As soon as the line containing "Where should I" appears, start repeating lines exactly and continue to the end of the entries; please skip pictures.
======== Source information ========
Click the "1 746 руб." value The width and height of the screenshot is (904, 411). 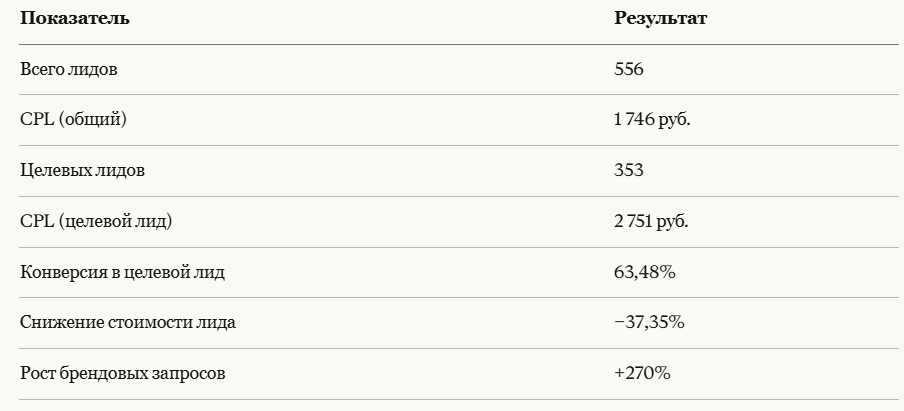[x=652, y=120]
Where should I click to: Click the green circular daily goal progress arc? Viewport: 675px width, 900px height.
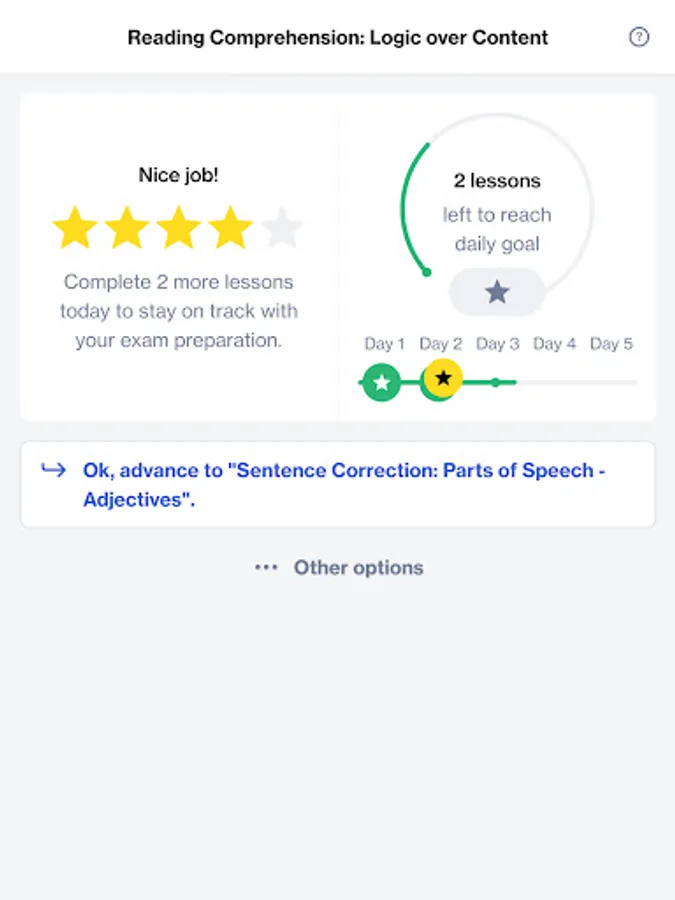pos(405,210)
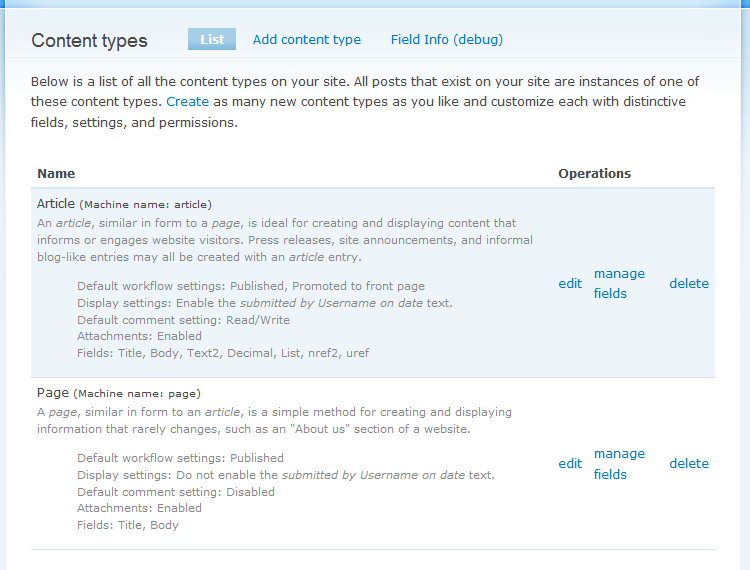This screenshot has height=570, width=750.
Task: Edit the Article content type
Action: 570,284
========
The answer →
Where should I click to: Click the green circular daily goal progress arc? Viewport: 675px width, 900px height.
pos(405,210)
This screenshot has height=570, width=750.
Task: Edit the Article content type
Action: 570,284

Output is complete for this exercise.